Published: 16 August 2011



Despite favourable results from past meta-analyses, some recent large trials have not found Heart Failure (HF) disease management programs to be beneficial. To explore reasons for this, we evaluated evidence from existing meta-analyses.


Systematic review incorporating meta-review was used. We selected meta-analyses of randomized controlled trials published after 1995 in English that examined the effects of HF disease management programs on key outcomes. Databases searched: MEDLINE, EMBASE, Cochrane Database of Systematic Reviews (CDSR), DARE, NHS EED, NHS HTA, Ageline, AMED, Scopus, Web of Science and CINAHL; cited references, experts and existing reviews were also searched.


15 meta-analyses were identified containing a mean of 18.5 randomized trials of HF interventions +/- 10.1 (range: 6 to 36).
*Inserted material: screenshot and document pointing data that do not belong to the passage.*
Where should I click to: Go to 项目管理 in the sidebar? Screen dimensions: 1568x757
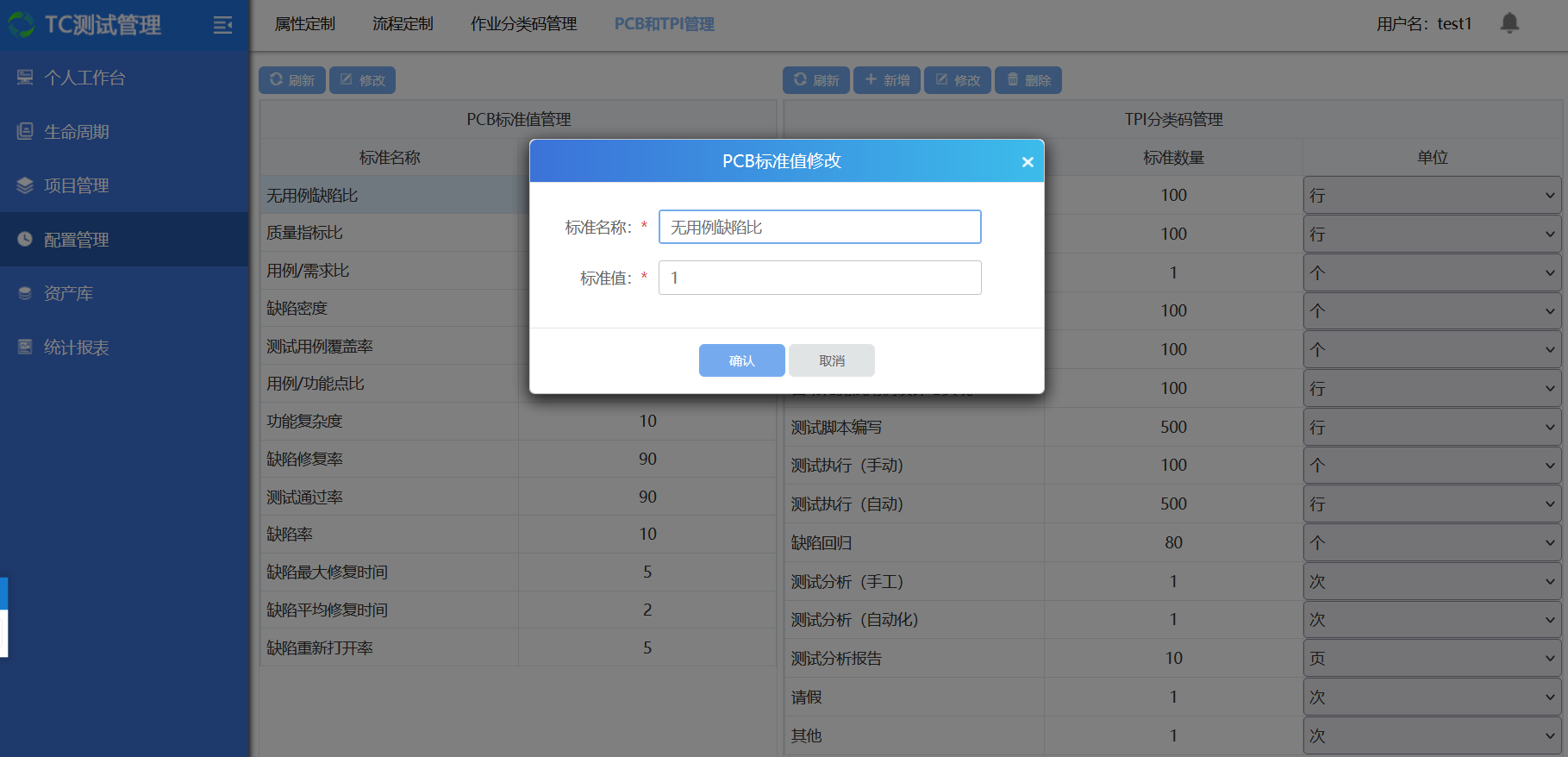click(x=76, y=185)
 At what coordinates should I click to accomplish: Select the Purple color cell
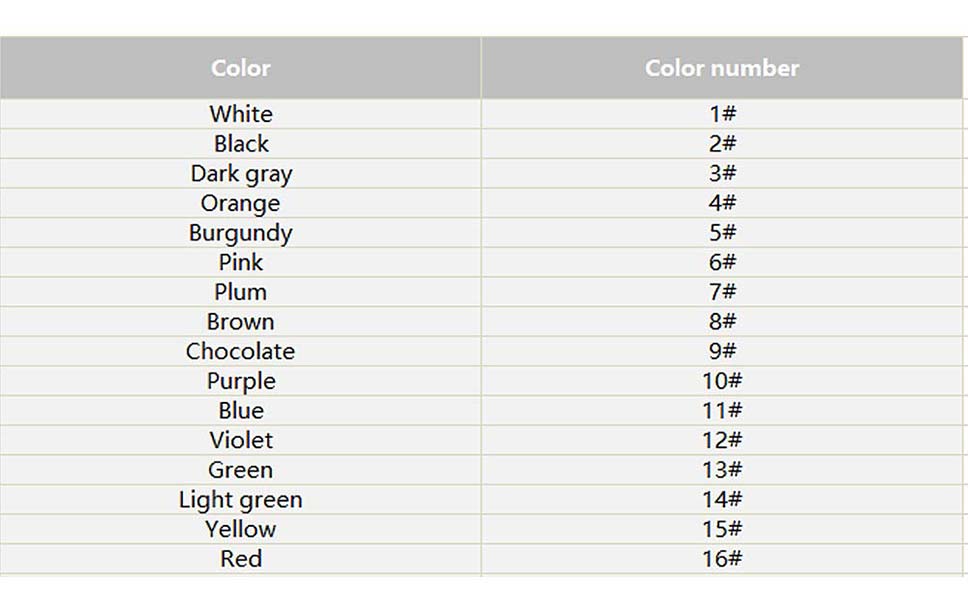[x=241, y=382]
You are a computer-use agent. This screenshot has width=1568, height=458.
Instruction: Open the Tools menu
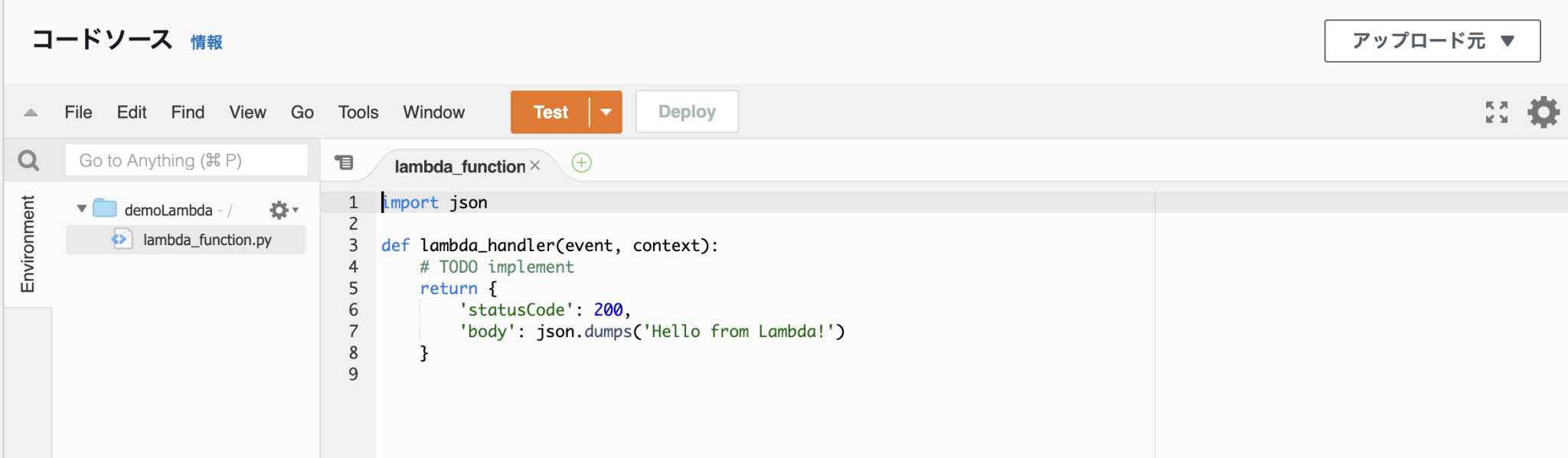pos(358,113)
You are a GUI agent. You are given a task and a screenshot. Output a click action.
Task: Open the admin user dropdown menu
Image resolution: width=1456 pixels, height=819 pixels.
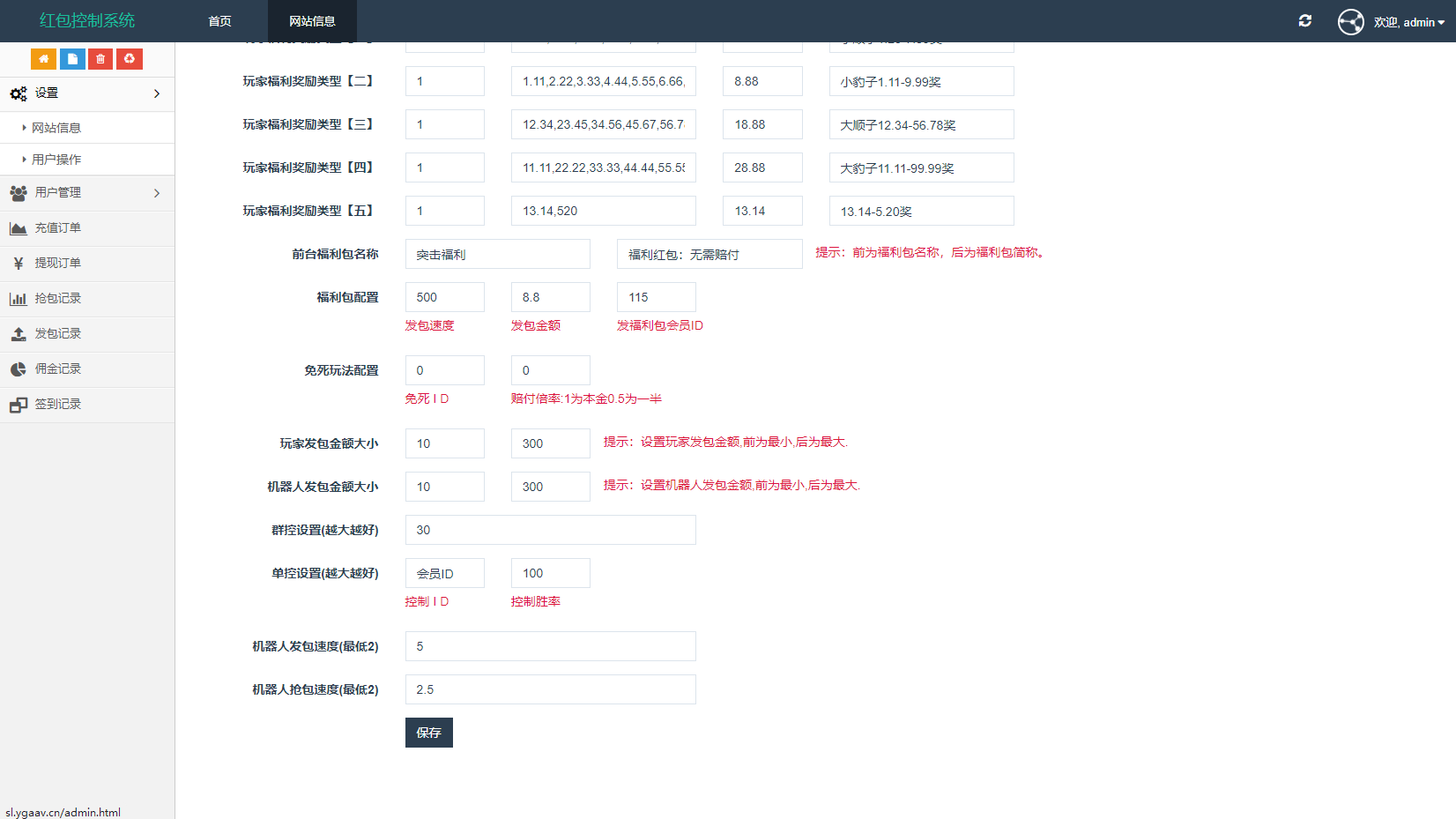[1409, 22]
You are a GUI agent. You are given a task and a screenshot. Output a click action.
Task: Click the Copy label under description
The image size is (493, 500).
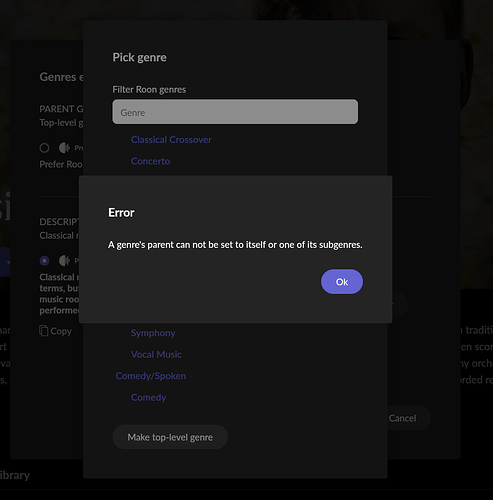(61, 331)
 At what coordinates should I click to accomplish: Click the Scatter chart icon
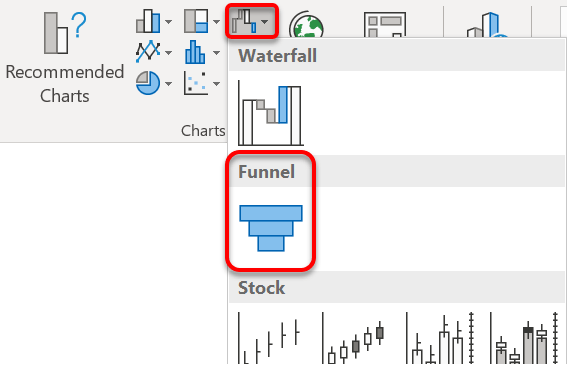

Overall quality of the meta-analyses was very mixed (Mean AMSTAR Score = 6.4 +/- 1.9; range 2-9). Reporting inadequacies were widespread around populations, intervention components, settings and characteristics, comparison, and comparator groups. Heterogeneity (statistical, clinical, and methodological) was not taken into account sufficiently when drawing conclusions from pooled analyses.


Meta-analyses of heart failure disease management programs have promising findings but often fail to report key characteristics of populations, interventions, and comparisons. Existing reviews are of mixed quality and do not adequately take account of program complexity and heterogeneity.